Comme quoi, … la sobriété émotionnelle est une chose qui peux facilement basculer sans que l’on n’y puisse rien quoi que l’on ai mis en oeuvre pour y parvenir.
Très beau film.
@Fox,
Merci pour ces explications!
Je ne sais pas ce que tu en penses, mais à la fin du film, j’ai l’impression que le point de vue du realisateur est de dire qu’il faut aussi savoir sortir de ce « cocon ». Et la scène de fin où on ne sait pas trop si le heros rigole ou pleure est poignante dans ce sens.
@Vivi
« Incroyable mais vrai j’aurais pu continuer à regarder cet homme nettoyer des toilettes pendant des heures. »
C’est exactement ce que l’on s’est dits en sortant de la salle !
Wenders arrive à nous attraper pendant 2 heures, pas tant pour le nettoyage des toilettes en soi, mais pour cette vie simple, réglée comme du papier à musique… quand elle ne sort pas des rails à certains moments.
Ce que j’aime par-dessus tout, c’est à quel point il ne « surécrit » pas sont récit : on ne nous explique en rien pourquoi il en est là, pourquoi il s’est brouillé ou éloigné de sa sœur (et de son père)… Nous n’en avons pas besoin et c’est bien mieux comme ça.
« A noter qu’il y aurait une scène post générique mais je ne l’ai pas vu.

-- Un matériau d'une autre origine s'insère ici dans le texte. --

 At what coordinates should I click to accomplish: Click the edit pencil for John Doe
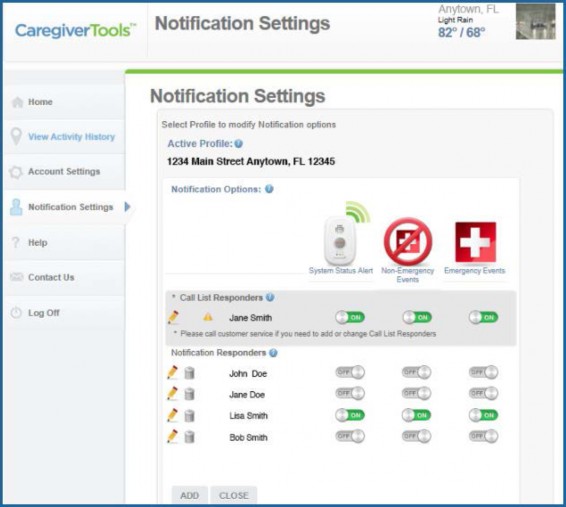tap(172, 372)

Pouvez-vous me le confirmer? »
Il ne s’agit pas tant d’une scène post-générique que d’un plan final.
En fond, le soleil qui perce à travers les feuilles en noir et blanc (comme dans les courtes scènes pendant son sommeil). En surimpression, un cartel qui définit le mot japonais « Komorebi », qui signifie le reflet des feuilles créé par le soleil (je ne me souviens plus de la phrase exacte, mais en gros c’est ça).
J’ai vu le film il y a quelques jours et j’ai eu un vrai coup de coeur !
Incroyable mais vrai j’aurais pu continuer à regarder cet homme nettoyer des toilettes pendant des heures.
Je pense que le film pose la question suivante : se réfugier dans un « quotidien cocon » est-il la solution pour échapper à la frénésie de notre société ?
Sinon l’acteur est formidable et le film regorge de détails, comme ce rituel matinal, du bruit du balai dans la rue qui réveille le héros chaque matin à son départ pour la travail alors qu’avant de claquer la porte il emporte avec lui tout un tas d’objets (portefeuille, téléphone, monnaie) disposés sur une étagère, sauf sa montre…
A noter qu’il y aurait une scène post générique mais je ne l’ai pas vu. Pouvez-vous me le confirmer?